¡Qué poco sabemos meditar! ¡Cuánto nos cuesta sentarnos sencillamente y contemplar! Pero de niños no era así; de niños sabíamos estar solos con el universo; nadie tenía que enseñárnoslo porque traíamos la lección muy bien aprendidita del lugar del que procedíamos. Luego, nos fuimos aclimatando a este mundo, y decidimos adentrarnos en la forma de entenderlo de los adultos (¡como si éstos realmente entendieran el mundo!). Y nos fuimos alejando de nosotros mismos; incluso nos fuimos alejando de nuestra raíces y supusimos que sin la mediación de alguien que nos guiara, no sabríamos retornar al centro mismo de nuestro ser.
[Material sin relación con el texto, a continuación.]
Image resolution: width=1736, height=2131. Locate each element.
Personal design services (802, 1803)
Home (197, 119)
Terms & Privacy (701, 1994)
Y no sólo buscamos ayuda sino que cedimos nuestro propio poder, porque nos daba miedo hacer uso de él, y porque nos resultaba más cómodo que otros asumieran ese trabajo. Pero la pereza y el miedo tienen un precio muy alto: la pérdida del sí mismo.
Meditar es centrarse. Para ello sólo es necesario tranquilizarse y permitir sentir lo que somos; no sólo saberlo o intuirlo sino sentirlo. Y vernos como la parte del universo que somos para poder conectarnos con las otras partes sin dejar cada uno su propia esencia y poniéndola al servicio de todos los demás.
Detente, siéntate, respira, cierra los ojos y ábrete a la posibilidad que te abren tus propias capacidades. No tienes derecho a no desarrollarlas y a no compartirlas. Mírate en ese espacio que se te ha dado, y comprende que hay muchos más que están esperando que desees encontrarlos. ¡Y no tengas miedo! Desecha y mejora lo que no te guste, y enriquécete con los grandes descubrimientos que puedes hacer en un simple rato de meditación: sólo cerrando los ojos y disponiéndote a ser. ¡Tan sencillo como eso! Como hacías cuando eras niño pero aportando la consciencia de tu propia madurez. Haz un hueco en tu tiempo para vivir un momento de meditación y todos nos beneficiaremos de ello.